"Because" ("Parce Que") is a song  with music and lyrics by Guy d'Hardelot and English lyrics by Edward Teschemacher, originally published in 1902.

Lyrics
The song's English lyrics by Edward Teschemacher are as follows:

Because, you come to me,
with naught save love,
and hold my hand and lift mine eyes above,
a wider world of hope and joy I see,
because you come to me!

Because you speak to me in accent sweet,
I find the roses waking 'round my feet,
and I am led through tears and joy to thee,
because you speak to me!

Because God made thee mine,
I'll cherish thee,
through light and darkness through all time to be,
and pray His love may make our love divine,
because God made thee mine!

Original French Lyrics:

Quand j’entends tes pas
Comme en un rêve
La folle espoir de te revoir s’élève
Et vainement vers toi je tends le bras
Quand j’entends tes pas

Et quand divinement ta voix m’enchaine
Je vois s’évanouir tout ma peine
Et tout ton être chante et vive en moi
Quand j’entends ta voix

Et puis tu viens à moi et je frissonne
Tu prends ma main et tout mon cœur se donne
A toi en un baiser brûlant d’émoi
Quand j’entends ta voix

Notable recordings
Tenor Enrico Caruso recorded the song in its original French on December 7, 1912. The record was issued by Victor in the USA, and in Europe by HMV, 1913.

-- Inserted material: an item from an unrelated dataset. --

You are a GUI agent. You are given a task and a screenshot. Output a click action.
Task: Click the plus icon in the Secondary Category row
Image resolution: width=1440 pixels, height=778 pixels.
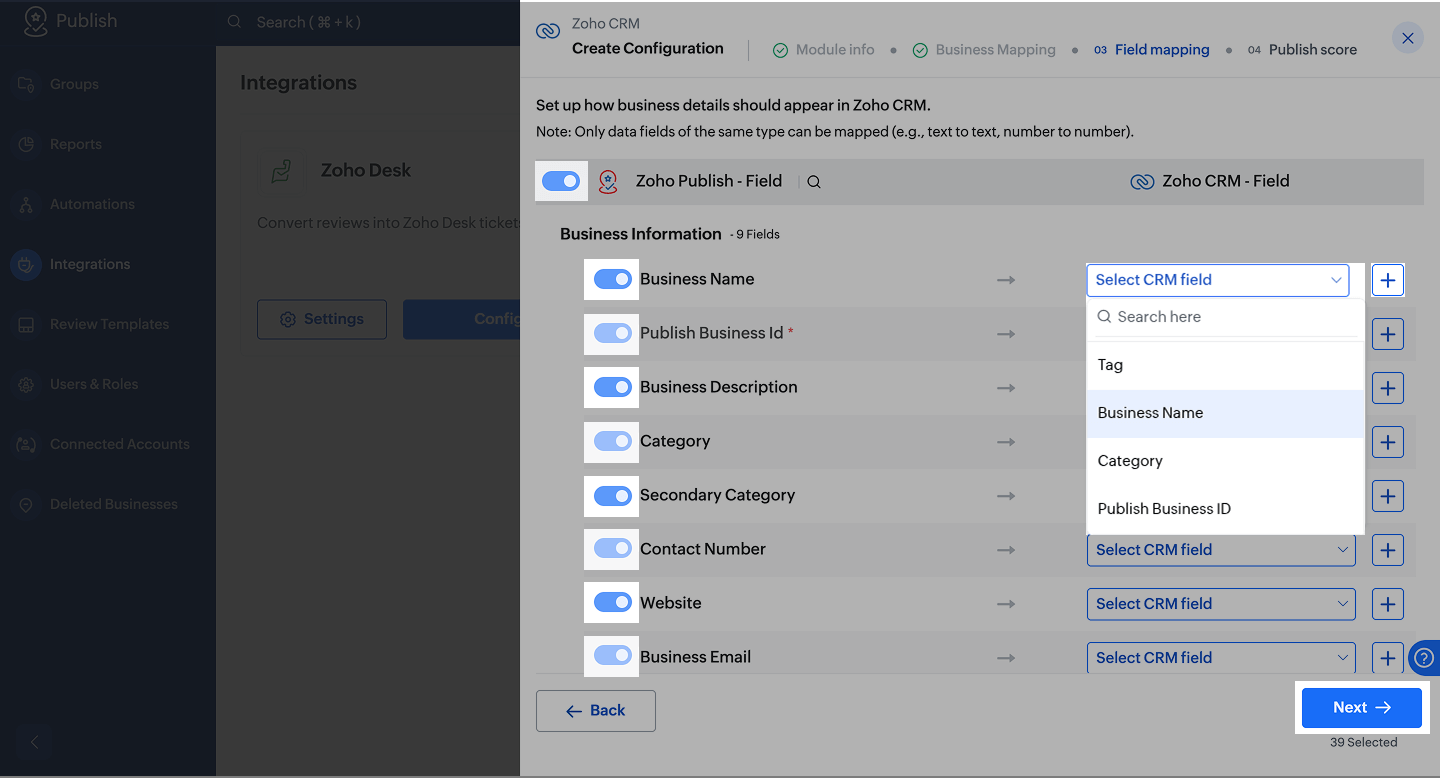click(1387, 496)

A recording made on December 2, 1947 by RCA Victor was a hit for Perry Como in the spring of 1948. It was released on singles as follows:
In the United States, by RCA Victor, on 78rpm (catalog number 20-2653-A) with the flip side "If You Had All the World and Its Gold."  This single was released in 1949 as a 45rpm record (catalog number 47-2728)
Also in the US, by RCA Victor on 78rpm (catalog number 20-3299-A), with the flip side a re-release of "Till the End of Time". This single was released in 1949 as a 45rpm record (catalog number 47-2887).
In the United Kingdom, by HMV, as a 78rpm single (catalog BD-1215), in October 1948. The flip side was, "It Only Happens When I Dance with You".

The Como recording first entered the U.S. charts on March 13, 1948, and ultimately reached No. 4 on the chart.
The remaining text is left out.